General characteristics
- Class & type: Sassacus-class gunboat
- Displacement: 974 tons
- Length: 206 ft
- Beam: 35 ft
- Draft: 9 ft
- Installed power: Vertical beam steam engine
- Propulsion: Sidewheels
- Speed: 14 knots
- Armament: 2 × 100-pdr Parrott rifle; 4 × 9-inch smoothbore; 2 × 24-pdr smoothbore; 1 × heavy 12-pdr; 1 × 12-pdr rifle;

= USS Mackinaw =

Gunboat of the United States Navy

USS Mackinaw was a 974-ton sidewheel gunboat of the United States Navy which saw service during the American Civil War.

==Service==
Mackinaw, built at the New York Navy Yard in 1863, was launched 22 April 1863, and commissioned at New York 23 April 1864, Comdr. J. C. Beaumont in command.

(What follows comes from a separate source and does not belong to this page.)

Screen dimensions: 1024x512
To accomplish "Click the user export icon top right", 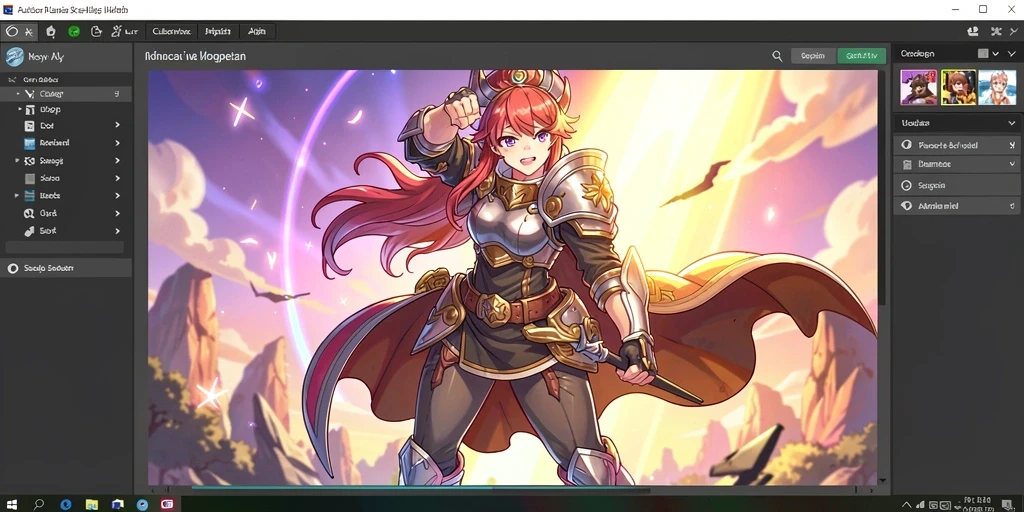I will click(x=972, y=31).
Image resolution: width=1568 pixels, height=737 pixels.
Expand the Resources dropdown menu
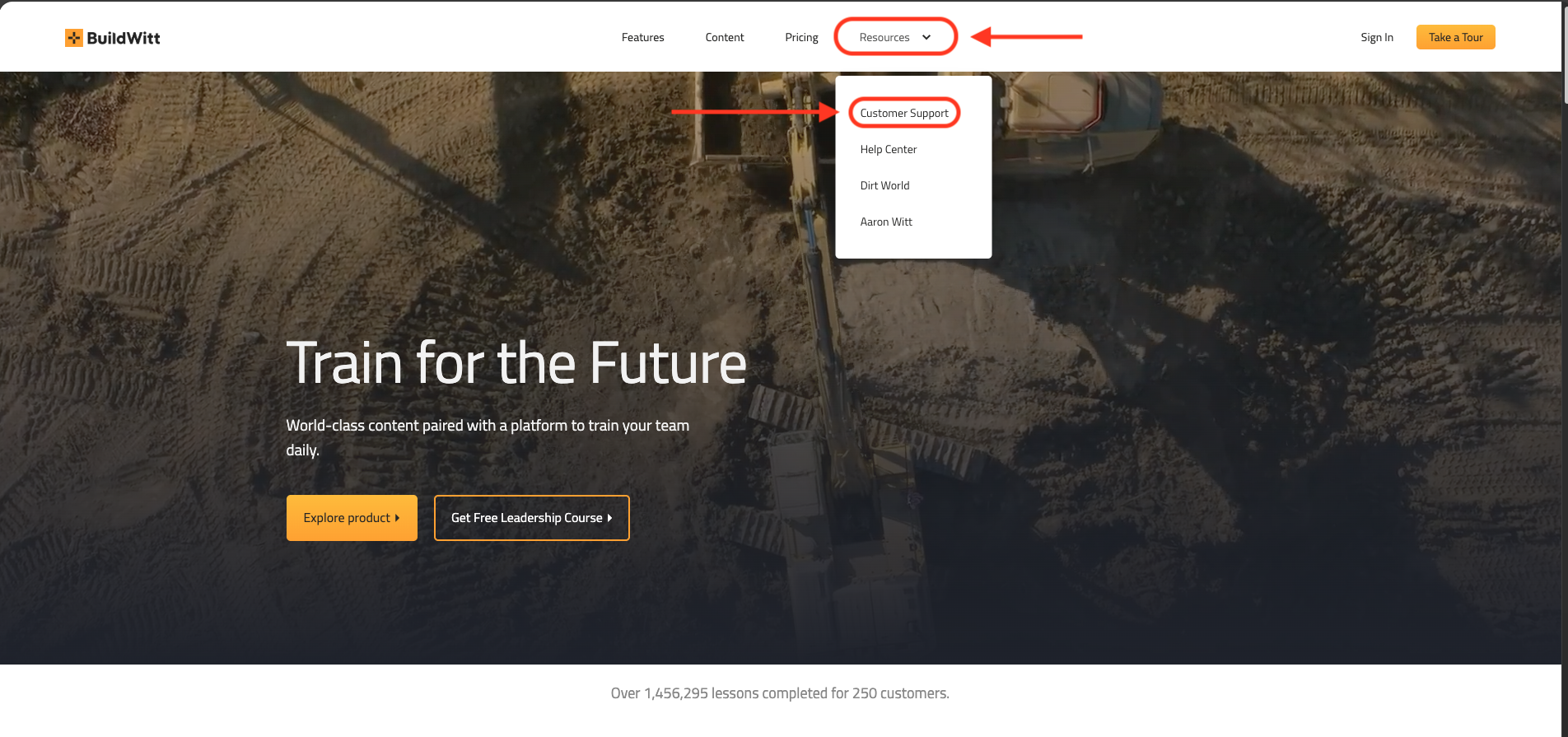[884, 37]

Mackinaw joined the North Atlantic Blockading Squadron, starting picket duty on the James River in May and remaining on the river for most of 1864. She destroyed the steamer Georgiana McCaw 5 June and supported Union troops on their advance from Dutch Gap, Va., 11 August.

Transferred to the Wilmington blockade, Mackinaw chased a steamer 7 November and captured schooner Mary east of Charleston 3 December. She participated in the attacks on Fort Fisher 24 and 25 December and 13 and 14 January 1865. She went into action against Fort Anderson 18 February, shelling the works at Port Royal until the latter part of April. She was ordered to Portsmouth, New Hampshire, 26 April and decommissioned 11 May.

Recommissioned 18 January 1866, Mackinaw served in the North Atlantic Squadron and in the West Indies until decommissioning 4 May 1867. She was sold at public auction at Philadelphia 3 October 1867.